*Directive:* Recast the lines of the items below as a Markdown table with the columns Number and Line, covering the stretch from the line containing "The image size is (1152, 2576)." through the line containing "The image size is (1856, 929). [x=202, y=65]". Leave out blank lines.

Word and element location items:
— begin —

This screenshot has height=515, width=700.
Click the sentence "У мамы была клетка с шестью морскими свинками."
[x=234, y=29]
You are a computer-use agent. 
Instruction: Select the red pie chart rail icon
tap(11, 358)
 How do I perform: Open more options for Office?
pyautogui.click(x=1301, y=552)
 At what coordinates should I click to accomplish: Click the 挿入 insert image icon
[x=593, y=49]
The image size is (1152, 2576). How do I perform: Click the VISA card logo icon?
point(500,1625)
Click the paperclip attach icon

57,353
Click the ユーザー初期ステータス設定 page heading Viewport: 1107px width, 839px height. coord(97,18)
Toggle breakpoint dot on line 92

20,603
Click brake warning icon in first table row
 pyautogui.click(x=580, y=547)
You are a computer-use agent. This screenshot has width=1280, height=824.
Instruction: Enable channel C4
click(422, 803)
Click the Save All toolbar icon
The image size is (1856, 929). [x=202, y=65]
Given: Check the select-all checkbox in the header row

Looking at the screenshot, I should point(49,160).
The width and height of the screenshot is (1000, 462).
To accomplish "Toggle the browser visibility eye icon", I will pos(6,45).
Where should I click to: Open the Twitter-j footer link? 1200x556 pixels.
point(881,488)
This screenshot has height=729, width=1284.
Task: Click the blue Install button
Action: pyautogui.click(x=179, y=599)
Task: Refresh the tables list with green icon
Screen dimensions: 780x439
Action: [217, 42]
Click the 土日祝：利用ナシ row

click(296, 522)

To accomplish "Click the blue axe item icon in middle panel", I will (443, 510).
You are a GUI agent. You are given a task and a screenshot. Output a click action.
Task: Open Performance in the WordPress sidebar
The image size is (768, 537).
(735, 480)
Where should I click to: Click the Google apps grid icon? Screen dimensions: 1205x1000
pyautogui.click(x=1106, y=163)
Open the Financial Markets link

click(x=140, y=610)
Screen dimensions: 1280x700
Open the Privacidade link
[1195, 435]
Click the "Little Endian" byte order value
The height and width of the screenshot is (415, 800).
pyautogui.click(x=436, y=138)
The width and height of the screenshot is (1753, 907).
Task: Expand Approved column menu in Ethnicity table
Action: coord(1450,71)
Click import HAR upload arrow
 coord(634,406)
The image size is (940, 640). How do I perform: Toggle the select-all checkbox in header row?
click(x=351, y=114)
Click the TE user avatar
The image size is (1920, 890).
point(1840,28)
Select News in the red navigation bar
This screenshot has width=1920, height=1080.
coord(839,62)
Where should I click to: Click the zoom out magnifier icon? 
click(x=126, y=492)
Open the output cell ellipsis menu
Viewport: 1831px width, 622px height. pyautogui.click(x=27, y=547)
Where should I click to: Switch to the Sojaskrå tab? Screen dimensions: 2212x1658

— end —

*Finished task:*
| Number | Line |
|---|---|
| 1 | The image size is (1152, 2576). How do I perform: Click the VISA card logo icon? |
| 2 | point(500,1625) |
| 3 | Click the paperclip attach icon |
| 4 | 57,353 |
| 5 | Click the ユーザー初期ステータス設定 page heading Viewport: 1107px width, 839px height. coord(97,18) |
| 6 | Toggle breakpoint dot on line 92 |
| 7 | 20,603 |
| 8 | Click brake warning icon in first table row |
| 9 |  pyautogui.click(x=580, y=547) |
| 10 | You are a computer-use agent. This screenshot has width=1280, height=824. |
| 11 | Instruction: Enable channel C4 |
| 12 | click(422, 803) |
| 13 | Click the Save All toolbar icon |
| 14 | The image size is (1856, 929). [x=202, y=65] |